**BLOCO DE TEXTO**:
Acho incrível que Paulo não incluiu essas atrocidades em suas cartas. Por mais perversos e diabólicos que fossem os dias de Paulo, não encontramos uma fagulha de evidência no Novo Testamento de que a igreja deve parar o que está fazendo e entrar em pânico, ou mesmo mudar a prioridade de sua missão.
Sinceramente, uma grande maioria da igreja hoje parece se preocupar com as trevas, com o ataque mais recente da depravação. Temo que nossa preocupação com o problema tenha se tornado parte do problema. Sim, estamos cercados de ecologistas, ativistas, feministas, egotistas, astrólogos, liberais e muito mais. Apesar de termos que orar, não devemos entrar em pânico, mas penetrar as trevas com a luz.
Você já parou para pensar que um farol não se livra da tempestade no mar? Seu propósito é apenas permanecer ali de pé brilhando em meio à tempestade. Quanto mais escura a tempestade, maior será o brilho de sua luz e mais necessária será.
A luz que nossa geração precisa desesperadamente hoje é a luz que as gerações de Elias e Paulo também precisavam. Davi escreveu no Salmo 119.105: Lâmpada para os meus pés é a tua palavra, e luz para os meus caminhos.
Condenar as trevas não é o suficiente; precisamos apresentar a luz. Nosso mundo de hoje precisa de uma vela do reino: ele precisa da Palavra de Deus.
Revisão
Se houve uma época em que Satanás parecia estar no controle da situação, essa época foi a de Elias. Conforme aprendemos em nosso estudo anterior em 1 Reis 16, aquela era uma geração de idólatras, imorais e de sacrifícios de crianças. Ao mesmo tempo, existe um silêncio absoluto da parte dos profetas de Deus.
Enquanto Jezabel pessoalmente pagava os salários de 450 profetas falsos, Obadias, o principal profeta daquela geração, comprometia sua posição e apenas escondia 100 profetas numa caverna. Ou seja, o placar era: Baal 450 x 0 Yahweh. Qualquer um concluiria que o jogo tinha terminado.
Entenda bem a situação da época. A nação recebe suas chuvas normais e desfruta de uma colheita abundante; pássaros cantam e lagos estão cheios; talvez Baal seja, de fato, o “cavalgador das nuvens” e “o sustentador da vida;” talvez devemos mesmo nos prostrar diante de sua concubina, Aserá ou mãe-terra.

**LINHAS ARMAZENADAS**:
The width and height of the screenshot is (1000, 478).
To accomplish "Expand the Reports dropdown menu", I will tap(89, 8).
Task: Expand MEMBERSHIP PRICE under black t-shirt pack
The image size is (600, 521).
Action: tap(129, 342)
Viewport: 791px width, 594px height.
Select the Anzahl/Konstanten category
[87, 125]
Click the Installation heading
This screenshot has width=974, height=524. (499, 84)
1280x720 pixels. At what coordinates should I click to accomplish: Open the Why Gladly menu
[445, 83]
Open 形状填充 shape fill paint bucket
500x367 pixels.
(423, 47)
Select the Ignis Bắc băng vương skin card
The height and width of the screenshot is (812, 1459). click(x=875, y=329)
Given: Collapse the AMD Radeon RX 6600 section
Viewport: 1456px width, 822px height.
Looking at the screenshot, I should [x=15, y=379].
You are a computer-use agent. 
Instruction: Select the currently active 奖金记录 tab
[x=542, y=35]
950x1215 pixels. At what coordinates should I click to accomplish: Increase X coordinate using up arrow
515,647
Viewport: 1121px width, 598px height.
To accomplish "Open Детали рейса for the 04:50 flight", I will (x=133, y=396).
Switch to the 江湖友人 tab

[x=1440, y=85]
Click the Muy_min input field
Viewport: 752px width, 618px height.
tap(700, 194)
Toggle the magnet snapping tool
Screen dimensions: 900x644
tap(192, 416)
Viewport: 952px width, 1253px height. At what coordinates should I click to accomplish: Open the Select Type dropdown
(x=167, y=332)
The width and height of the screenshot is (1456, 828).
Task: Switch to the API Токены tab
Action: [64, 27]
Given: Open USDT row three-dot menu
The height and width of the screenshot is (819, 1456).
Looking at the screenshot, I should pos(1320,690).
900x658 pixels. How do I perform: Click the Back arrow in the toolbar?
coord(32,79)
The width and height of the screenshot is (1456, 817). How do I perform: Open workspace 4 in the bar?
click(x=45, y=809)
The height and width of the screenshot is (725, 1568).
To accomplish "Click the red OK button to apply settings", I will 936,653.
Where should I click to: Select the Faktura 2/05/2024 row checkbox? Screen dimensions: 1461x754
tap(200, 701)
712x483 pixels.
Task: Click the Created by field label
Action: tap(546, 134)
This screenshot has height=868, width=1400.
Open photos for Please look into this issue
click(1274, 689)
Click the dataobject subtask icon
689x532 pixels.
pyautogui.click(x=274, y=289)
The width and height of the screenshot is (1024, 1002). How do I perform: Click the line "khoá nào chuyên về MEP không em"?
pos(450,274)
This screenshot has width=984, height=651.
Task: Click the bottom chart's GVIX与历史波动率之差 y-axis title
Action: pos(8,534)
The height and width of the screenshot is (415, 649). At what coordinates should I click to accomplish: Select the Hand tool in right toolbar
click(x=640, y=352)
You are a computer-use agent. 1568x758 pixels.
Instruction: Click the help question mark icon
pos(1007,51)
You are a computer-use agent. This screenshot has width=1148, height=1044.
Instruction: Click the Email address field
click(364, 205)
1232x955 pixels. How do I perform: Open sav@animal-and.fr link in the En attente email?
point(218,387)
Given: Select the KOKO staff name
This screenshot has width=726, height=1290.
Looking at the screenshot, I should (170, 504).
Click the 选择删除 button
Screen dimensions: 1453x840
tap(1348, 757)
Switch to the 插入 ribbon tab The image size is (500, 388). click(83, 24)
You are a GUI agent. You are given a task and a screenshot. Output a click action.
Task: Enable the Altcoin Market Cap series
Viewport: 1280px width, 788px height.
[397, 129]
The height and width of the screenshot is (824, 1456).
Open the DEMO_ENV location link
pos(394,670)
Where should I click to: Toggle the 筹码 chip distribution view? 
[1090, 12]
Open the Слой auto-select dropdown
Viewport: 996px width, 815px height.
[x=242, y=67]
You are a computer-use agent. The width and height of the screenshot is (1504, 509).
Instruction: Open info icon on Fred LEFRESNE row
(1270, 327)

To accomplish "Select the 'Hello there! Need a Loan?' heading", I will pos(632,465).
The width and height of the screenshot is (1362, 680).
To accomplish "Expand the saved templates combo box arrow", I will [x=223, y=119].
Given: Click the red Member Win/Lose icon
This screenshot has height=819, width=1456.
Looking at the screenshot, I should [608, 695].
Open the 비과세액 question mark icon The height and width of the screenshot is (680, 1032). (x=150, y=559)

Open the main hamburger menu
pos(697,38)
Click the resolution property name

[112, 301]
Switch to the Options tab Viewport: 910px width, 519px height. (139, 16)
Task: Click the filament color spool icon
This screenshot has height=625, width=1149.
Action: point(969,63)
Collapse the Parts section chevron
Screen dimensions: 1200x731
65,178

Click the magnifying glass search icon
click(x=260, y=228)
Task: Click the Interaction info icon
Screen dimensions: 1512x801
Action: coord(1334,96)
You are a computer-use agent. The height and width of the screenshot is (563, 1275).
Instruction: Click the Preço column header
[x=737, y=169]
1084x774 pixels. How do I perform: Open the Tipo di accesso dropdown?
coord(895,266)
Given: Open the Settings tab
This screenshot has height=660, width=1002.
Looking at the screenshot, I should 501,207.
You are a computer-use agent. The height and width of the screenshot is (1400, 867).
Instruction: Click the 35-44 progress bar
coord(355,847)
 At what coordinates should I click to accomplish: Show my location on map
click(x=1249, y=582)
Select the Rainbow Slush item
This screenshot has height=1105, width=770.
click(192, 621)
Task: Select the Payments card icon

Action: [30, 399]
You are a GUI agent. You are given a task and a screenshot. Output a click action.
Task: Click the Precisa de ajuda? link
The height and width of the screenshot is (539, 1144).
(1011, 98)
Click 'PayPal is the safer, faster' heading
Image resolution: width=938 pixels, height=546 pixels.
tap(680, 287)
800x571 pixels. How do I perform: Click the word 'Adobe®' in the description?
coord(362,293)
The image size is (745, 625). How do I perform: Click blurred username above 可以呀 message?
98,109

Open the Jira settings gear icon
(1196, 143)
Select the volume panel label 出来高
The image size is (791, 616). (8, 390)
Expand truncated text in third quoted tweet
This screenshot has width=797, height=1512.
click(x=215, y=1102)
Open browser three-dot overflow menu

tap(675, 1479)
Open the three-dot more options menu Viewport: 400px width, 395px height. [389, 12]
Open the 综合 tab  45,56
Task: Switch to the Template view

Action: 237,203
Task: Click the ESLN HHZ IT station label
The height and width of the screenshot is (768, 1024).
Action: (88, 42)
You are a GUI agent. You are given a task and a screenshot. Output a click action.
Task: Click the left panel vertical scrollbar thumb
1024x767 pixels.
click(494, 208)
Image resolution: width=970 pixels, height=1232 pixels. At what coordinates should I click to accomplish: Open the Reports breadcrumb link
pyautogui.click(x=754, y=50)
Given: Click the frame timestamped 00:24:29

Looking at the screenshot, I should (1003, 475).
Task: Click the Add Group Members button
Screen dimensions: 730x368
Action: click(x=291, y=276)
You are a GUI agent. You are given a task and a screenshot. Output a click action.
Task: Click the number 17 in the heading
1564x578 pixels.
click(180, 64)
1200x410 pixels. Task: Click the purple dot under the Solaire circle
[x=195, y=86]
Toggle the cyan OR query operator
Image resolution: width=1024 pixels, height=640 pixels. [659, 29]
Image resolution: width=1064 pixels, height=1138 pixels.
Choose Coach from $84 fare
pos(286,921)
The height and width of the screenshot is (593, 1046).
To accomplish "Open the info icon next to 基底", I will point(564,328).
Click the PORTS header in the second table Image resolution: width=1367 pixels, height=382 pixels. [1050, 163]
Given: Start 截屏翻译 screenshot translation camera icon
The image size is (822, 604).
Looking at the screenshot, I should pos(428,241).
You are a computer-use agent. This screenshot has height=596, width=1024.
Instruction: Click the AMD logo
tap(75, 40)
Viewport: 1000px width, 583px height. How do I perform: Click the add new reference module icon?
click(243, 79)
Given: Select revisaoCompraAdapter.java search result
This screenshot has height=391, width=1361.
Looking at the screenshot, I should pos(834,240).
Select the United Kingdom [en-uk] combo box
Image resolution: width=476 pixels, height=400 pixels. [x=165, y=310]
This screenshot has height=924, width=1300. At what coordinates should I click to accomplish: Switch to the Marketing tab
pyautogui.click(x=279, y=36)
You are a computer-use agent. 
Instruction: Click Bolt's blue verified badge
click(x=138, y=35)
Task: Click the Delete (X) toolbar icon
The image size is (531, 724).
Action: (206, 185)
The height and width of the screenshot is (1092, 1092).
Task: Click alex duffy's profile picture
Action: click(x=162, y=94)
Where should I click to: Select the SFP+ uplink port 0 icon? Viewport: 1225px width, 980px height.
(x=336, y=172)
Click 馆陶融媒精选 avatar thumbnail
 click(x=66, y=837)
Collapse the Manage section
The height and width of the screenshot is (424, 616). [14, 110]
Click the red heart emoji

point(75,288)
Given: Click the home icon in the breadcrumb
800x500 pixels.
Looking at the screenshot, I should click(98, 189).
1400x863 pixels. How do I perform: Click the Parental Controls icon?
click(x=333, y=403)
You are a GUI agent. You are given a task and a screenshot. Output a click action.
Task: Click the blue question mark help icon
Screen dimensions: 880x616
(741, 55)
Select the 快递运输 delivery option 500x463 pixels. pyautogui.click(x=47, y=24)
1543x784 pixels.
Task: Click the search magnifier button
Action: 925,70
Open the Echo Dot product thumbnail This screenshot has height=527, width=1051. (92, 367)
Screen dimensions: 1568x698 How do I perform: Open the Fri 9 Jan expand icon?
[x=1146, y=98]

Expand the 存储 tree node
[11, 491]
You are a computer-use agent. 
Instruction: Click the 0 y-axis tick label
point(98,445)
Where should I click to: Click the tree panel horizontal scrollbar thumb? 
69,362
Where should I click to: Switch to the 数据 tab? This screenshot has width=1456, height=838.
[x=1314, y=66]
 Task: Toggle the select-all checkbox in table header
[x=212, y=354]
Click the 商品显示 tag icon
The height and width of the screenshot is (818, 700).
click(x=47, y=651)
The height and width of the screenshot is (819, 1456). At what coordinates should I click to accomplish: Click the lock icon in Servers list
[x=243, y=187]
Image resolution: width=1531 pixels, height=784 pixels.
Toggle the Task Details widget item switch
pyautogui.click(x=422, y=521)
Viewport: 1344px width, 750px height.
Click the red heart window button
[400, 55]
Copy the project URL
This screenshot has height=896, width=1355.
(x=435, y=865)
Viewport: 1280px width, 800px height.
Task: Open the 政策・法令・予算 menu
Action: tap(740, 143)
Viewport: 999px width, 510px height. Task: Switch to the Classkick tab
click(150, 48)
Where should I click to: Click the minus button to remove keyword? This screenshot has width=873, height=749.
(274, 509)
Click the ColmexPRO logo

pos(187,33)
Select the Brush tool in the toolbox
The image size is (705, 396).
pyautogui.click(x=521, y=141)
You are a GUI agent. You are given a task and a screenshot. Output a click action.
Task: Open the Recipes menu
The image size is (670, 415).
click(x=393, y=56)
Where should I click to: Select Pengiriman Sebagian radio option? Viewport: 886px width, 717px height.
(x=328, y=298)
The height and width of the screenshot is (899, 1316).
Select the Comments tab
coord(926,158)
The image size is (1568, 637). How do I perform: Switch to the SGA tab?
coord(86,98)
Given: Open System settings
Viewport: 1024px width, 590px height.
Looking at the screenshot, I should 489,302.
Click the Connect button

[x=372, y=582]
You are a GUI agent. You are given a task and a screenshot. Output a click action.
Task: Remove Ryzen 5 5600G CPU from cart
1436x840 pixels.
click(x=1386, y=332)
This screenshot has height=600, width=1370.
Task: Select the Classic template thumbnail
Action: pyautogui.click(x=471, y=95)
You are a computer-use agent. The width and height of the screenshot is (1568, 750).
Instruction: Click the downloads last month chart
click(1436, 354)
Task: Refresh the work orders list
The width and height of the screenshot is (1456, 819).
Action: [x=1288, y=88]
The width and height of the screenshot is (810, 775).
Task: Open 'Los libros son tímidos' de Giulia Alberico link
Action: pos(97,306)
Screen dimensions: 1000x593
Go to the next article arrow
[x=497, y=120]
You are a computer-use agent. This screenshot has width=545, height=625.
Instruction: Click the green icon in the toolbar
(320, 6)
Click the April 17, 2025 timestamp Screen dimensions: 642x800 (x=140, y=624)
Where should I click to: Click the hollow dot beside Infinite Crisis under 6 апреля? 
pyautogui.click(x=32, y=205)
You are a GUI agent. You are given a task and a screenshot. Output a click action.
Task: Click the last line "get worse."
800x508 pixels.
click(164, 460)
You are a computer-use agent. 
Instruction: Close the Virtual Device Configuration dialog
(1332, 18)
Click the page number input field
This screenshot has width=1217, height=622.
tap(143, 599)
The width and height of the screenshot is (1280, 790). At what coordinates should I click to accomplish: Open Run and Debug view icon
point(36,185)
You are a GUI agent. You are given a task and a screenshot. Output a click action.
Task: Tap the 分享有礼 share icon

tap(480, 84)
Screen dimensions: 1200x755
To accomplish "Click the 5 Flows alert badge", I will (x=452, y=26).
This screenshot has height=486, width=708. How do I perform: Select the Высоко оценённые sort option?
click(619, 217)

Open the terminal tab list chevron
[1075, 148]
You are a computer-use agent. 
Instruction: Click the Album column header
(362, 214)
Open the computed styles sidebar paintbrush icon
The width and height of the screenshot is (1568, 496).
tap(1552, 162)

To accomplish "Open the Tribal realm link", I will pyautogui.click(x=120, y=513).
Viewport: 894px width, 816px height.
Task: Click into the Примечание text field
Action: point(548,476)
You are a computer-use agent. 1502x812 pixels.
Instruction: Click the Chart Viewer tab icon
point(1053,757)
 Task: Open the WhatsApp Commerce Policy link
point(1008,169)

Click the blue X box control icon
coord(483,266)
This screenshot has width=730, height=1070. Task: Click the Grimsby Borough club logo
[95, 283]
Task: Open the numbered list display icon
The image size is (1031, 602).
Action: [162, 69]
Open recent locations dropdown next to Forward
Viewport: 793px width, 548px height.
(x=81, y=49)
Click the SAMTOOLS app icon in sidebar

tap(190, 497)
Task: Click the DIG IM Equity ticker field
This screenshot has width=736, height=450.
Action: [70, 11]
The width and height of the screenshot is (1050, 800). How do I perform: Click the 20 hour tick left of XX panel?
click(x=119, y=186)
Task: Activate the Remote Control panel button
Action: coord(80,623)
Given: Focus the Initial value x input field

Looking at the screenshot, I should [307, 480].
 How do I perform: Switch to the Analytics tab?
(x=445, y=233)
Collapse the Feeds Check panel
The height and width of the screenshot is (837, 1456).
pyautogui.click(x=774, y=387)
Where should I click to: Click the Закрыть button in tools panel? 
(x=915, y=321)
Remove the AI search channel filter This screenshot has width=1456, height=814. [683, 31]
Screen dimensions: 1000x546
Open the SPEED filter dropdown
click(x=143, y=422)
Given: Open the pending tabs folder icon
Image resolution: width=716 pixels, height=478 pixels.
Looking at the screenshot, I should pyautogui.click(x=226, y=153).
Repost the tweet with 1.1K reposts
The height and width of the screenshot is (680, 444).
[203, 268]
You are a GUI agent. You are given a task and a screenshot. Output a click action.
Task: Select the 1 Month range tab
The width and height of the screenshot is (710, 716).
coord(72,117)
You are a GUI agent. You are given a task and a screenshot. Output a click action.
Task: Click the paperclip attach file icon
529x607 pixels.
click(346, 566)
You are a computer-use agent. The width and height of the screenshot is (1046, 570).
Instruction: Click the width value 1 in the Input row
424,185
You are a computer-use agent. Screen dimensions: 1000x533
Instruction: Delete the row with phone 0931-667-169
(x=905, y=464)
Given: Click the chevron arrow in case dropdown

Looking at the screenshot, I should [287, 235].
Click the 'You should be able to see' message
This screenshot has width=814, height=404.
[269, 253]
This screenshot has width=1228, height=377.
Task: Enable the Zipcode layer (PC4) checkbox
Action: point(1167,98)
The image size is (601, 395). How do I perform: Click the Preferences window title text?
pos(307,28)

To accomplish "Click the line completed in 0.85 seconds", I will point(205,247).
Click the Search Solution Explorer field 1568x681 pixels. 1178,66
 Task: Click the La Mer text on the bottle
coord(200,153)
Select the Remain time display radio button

**EXERCÍCIOS**:
1. Resuma o parágrafo do bloco de texto que começa com "Enquanto Jezabel pessoalmente", preservando os fatos principais.
2. Repita fielmente o trecho do bloco de texto que se inicia nas palavras "A luz que nossa" e se encerra em "Palavra de Deus.".

**RESPOSTAS**:
1. Jezabel pagava os salários de 450 profetas falsos. Obadias, o principal profeta da época, comprometia sua posição e apenas escondia 100 profetas numa caverna. O placar era Baal 450 x 0 Yahweh, e qualquer um concluiria que o jogo tinha terminado.

2.
A luz que nossa geração precisa desesperadamente hoje é a luz que as gerações de Elias e Paulo também precisavam. Davi escreveu no Salmo 119.105: Lâmpada para os meus pés é a tua palavra, e luz para os meus caminhos.
Condenar as trevas não é o suficiente; precisamos apresentar a luz. Nosso mundo de hoje precisa de uma vela do reino: ele precisa da Palavra de Deus.